* _EXERCISE MATERIAL_:
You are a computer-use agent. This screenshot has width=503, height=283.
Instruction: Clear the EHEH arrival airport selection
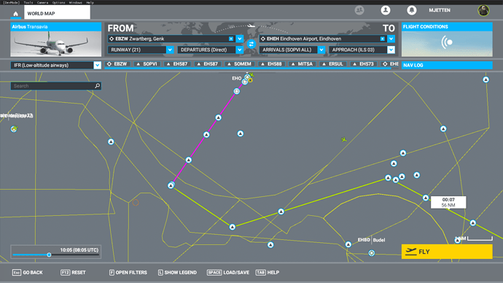tap(383, 39)
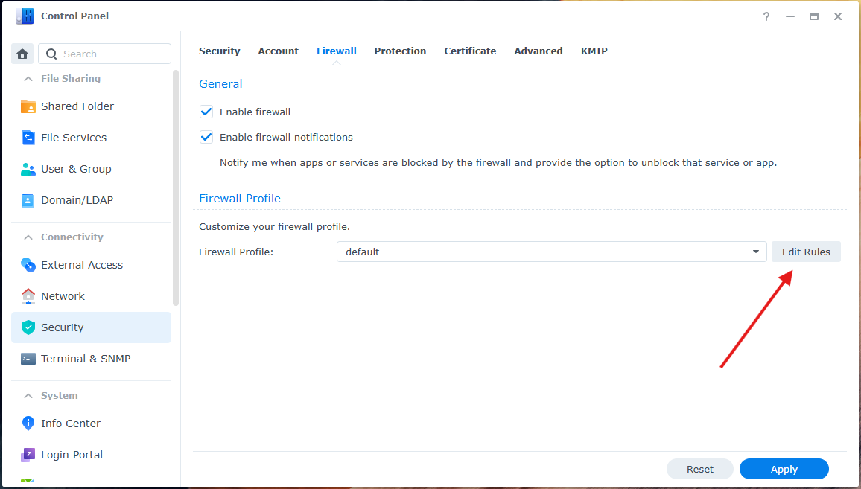Collapse the System section
This screenshot has height=489, width=861.
[28, 396]
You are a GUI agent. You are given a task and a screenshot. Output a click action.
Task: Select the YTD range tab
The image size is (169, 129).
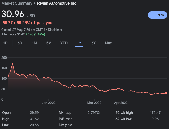coord(64,43)
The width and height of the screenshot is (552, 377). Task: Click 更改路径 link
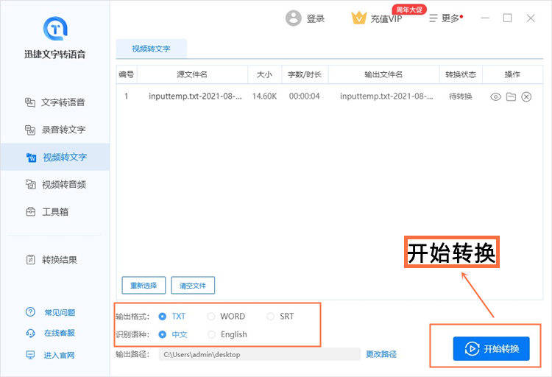(381, 354)
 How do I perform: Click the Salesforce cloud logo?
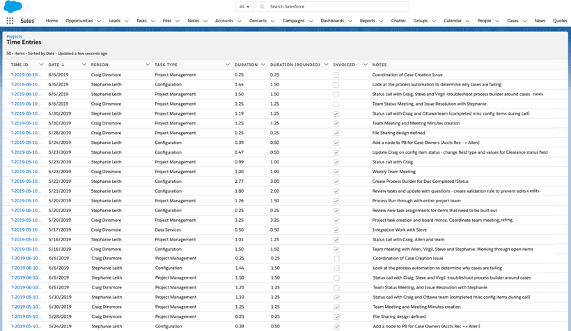(13, 7)
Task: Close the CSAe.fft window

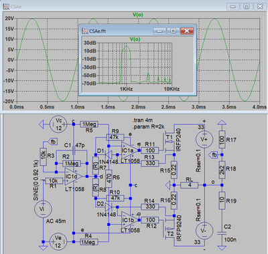Action: tap(187, 31)
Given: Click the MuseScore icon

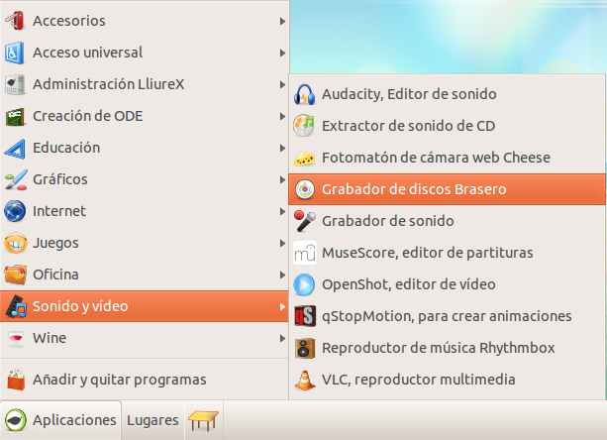Looking at the screenshot, I should (x=305, y=253).
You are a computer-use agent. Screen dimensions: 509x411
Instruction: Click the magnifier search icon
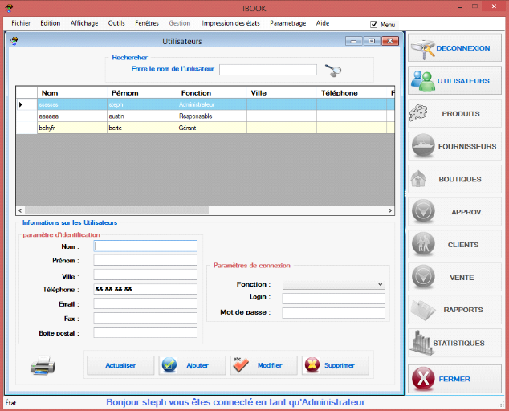coord(333,71)
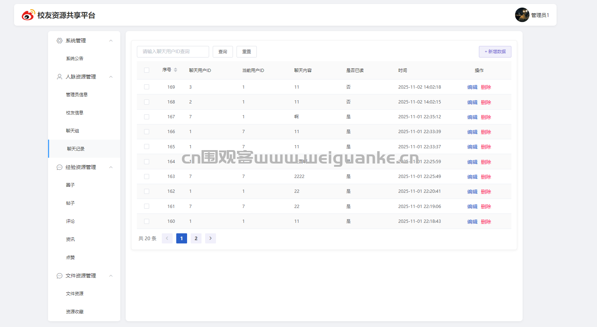Click the icon beside 文件资源管理
This screenshot has width=597, height=327.
pyautogui.click(x=60, y=276)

* _YOUR OBJECTIVE_: Read through the data above. Report each line that has the word "computer".

* _SOLUTION_:
You are a computer-use agent. This screenshot has width=503, height=283.
You are a computer-use agent. Screen dimensions: 509x411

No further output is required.